Vinokourov, who began his professional career with the Casino team in 1998, will go down as one of the most attacking and respected riders of his generation.
He has twice won the Liège-Bastogne-Liège one-day classic, has four Tour de France stage wins and finished on the podium of the world’s premier cycling event when he finished third with Team Telekom in 2003.
His last attack on the race came on the eighth stage when he went off alone in pursuit of a five-man breakaway that had him in the virtual lead of the race.
Vinokourov was only caught inside the final 2km, finishing with the main bunch 15 seconds behind stage winner Alberto Rui Costa (Movistar)
As well as his exploits, Vinokourov — who also won a silver medal in the Olympic road race at Sydney in 2000 — has also courted controversy in a 13-year career.
He was thrown off the Tour de France in 2007, after the 15th stage and during the second rest day, when it was announced he had tested positive for blood doping.
Vinokourov was sacked by his Astana team and served a two-year ban.

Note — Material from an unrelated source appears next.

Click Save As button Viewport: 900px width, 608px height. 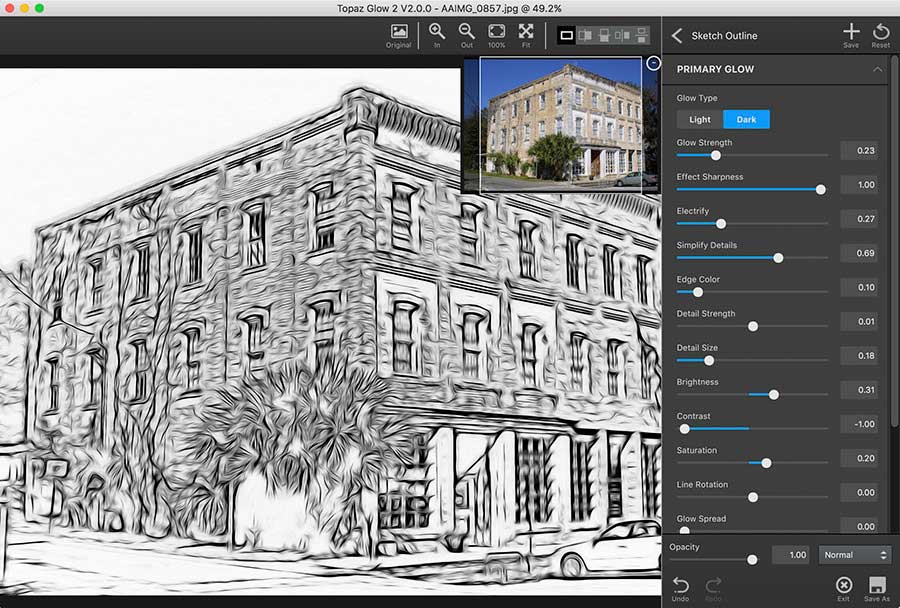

When he returned in 2009, it was ironically as the team leader of Astana, which, in the meantime, had undergone a management overhaul.
Despite a mediocre 2009 season the Kazakh got back to winning ways in 2010, winning the Giro del Trentino in Italy and his second Liège-Bastogne-Liège crown.
A month later Vinokourov wore the leader’s pink jersey at the Giro d’Italia for five days and, after finishing sixth overall, turned his attention to the Tour de France where he won stage 13.
Vinokourov came into the 2011 Tour de France pledging it would be his last but with the hope of pulling on the coveted yellow jersey for the first time in his career.
That dream came to an abrupt end on the descent of the Col du Pas de Peyrol, the summit of which was at the 99.5km mark of the 208km ninth stage in the hilly Massif Central.
He crashed heavily at speed and ended up in the trees at the side of the road. Unable to walk, Vinokourov had to be helped up to the roadside to await an ambulance.
Scans at a nearby hospital in Aurillac diagnosed a “fracture at the top of the femur on his right leg.” He underwent surgery at Parisian hospital la Pitie-Salpetriere the following morning.
Asked how his recovery was going, he said: “It’s going okay. I’m starting to walk on crutches, though it’s not easy.”
Expected to remain in the sport, Vinokourov has in the past indicated he would likely become manager or sporting director of Astana.